Title IX/Green Dot Initiative (Bradford/Titusville)



Abstract 

The Pitt Seed Special Cycle – Prevention of Sexual Misconduct grant will provide the Pitt-Bradford and Pitt-Titusville campuses with the financial resources for full implementation of the Green Dot Program, a nationally recognized evidence based bystander intervention program.  The Green Dot Program will be housed within our Title IX Office that is scheduled for launch in January 2020.  The grant will also provide resources to enable the Title IX Office to deliver training that addresses prevalence and reporting of sexual misconduct on both campuses.

Currently, the Chief of Staff at Pitt-Bradford serves as the Title IX and Affirmative Action Office for the Bradford and Titusville campuses.  A significant challenge has been that the staffing allocation limited our capacity to provide robust prevention and intervention programs.  Given the current environment nationally and the recent results of the Campus Climate Survey we are establishing a separate and distinct Title IX Office on the Pitt-Bradford Campus that will also serve the Pitt-Titusville campus.  It is our belief that by integrating Green Dot into this office we will be able to provide addition resources for training, awareness and prevention programming and increased access to resources for faculty, staff, and students at both campuses.  This seed funding will provide the financial resources to hire student workers, purchase educational materials, and enhance technology equipment in the Title IX Office.  The Title IX/Equity Investigator will utilize those resources to coordinate the Green Dot Program and provide sexual misconduct and awareness training for students, faculty and staff on the Bradford and Titusville campuses.

#### Exercise goal
Please continue the abstract on the Title IX/Green Dot initiative for the Bradford and Titusville campuses, picking up after its final sentence.

#### Source excerpt
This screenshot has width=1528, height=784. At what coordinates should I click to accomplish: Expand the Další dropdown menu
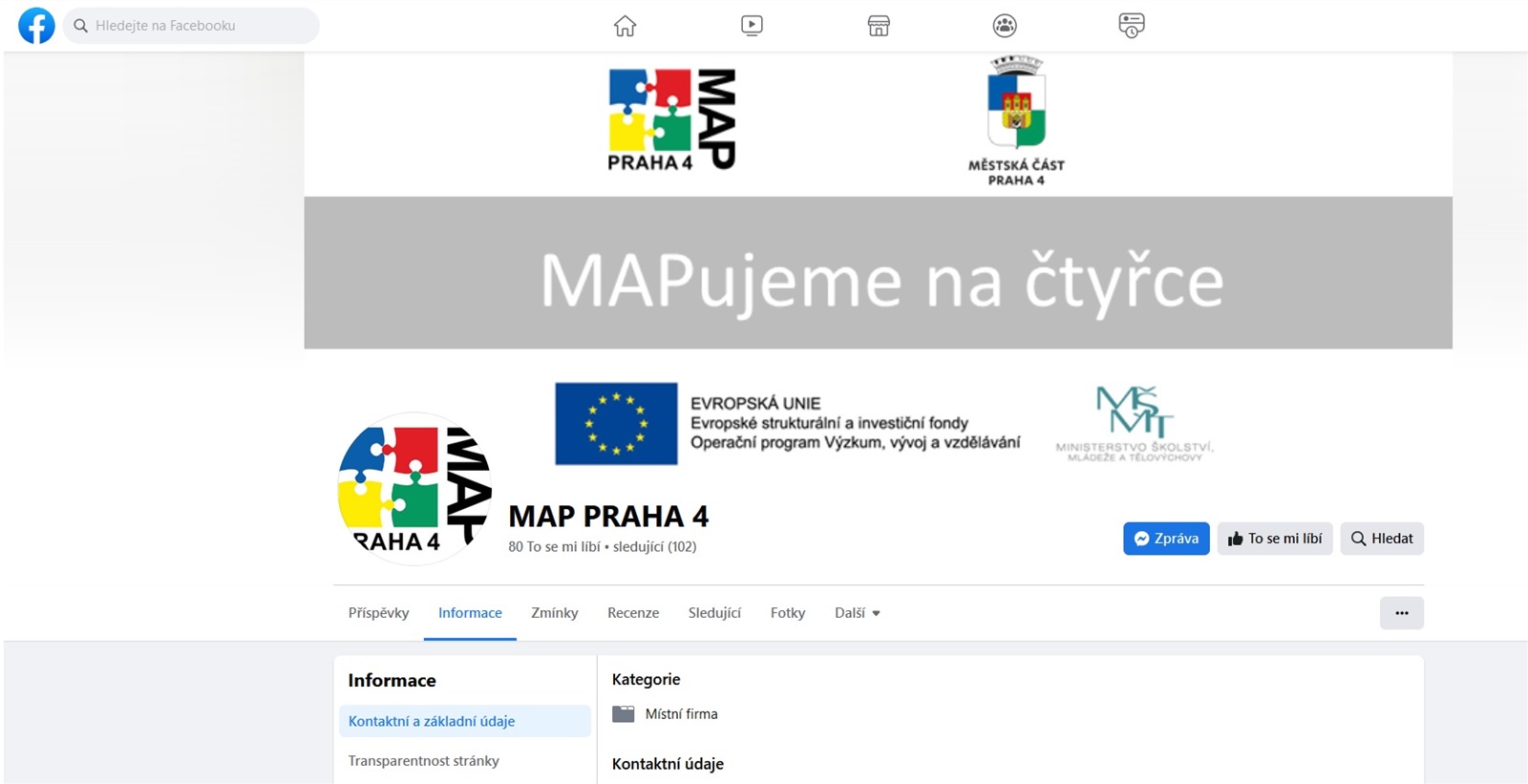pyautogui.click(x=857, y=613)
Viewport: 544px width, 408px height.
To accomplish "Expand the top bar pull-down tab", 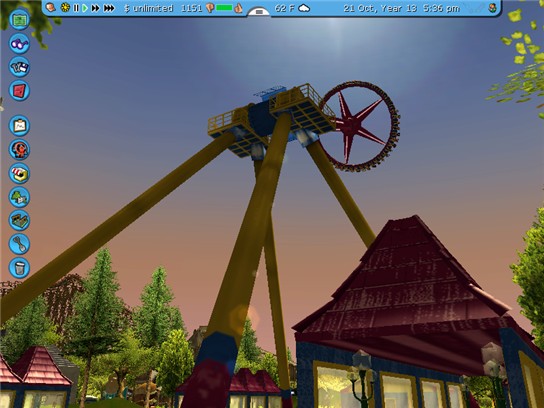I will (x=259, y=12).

#### Result for this exercise
The Green Dot strategy is a comprehensive approach to violence prevention that capitalizes on the power of peer and cultural influence across all levels of the socio-ecological model. Informed by social change theory, the model targets all community members as potential allies and bystanders and seeks to engage them in prevention. Through awareness, education, and skills practice, they do proactive behaviors that establish intolerance of violence as the norm, as well as reactive interventions in high-risk situations – resulting in the ultimate reduction of violence. Specifically, the program targets socially influential individuals from community subgroups. The goal is for these groups to engage in a basic education program that will equip them to integrate moments of prevention within existing relationships and daily activities. By doing so, new norms will be introduced and those in their sphere of influence will be significantly influenced to move from passive agreement that violence is wrong, to active intervention. Finally, in contrast to historical approaches to violence prevention that have focused on victims and perpetrators, the Green Dot Strategy is predicated on the belief that individual safety is a community responsibility and shifts the lens away from victims/perpetrators and onto allies and change agents. The overarching goal is to mobilize a force of engaged and proactive bystanders throughout the campus community.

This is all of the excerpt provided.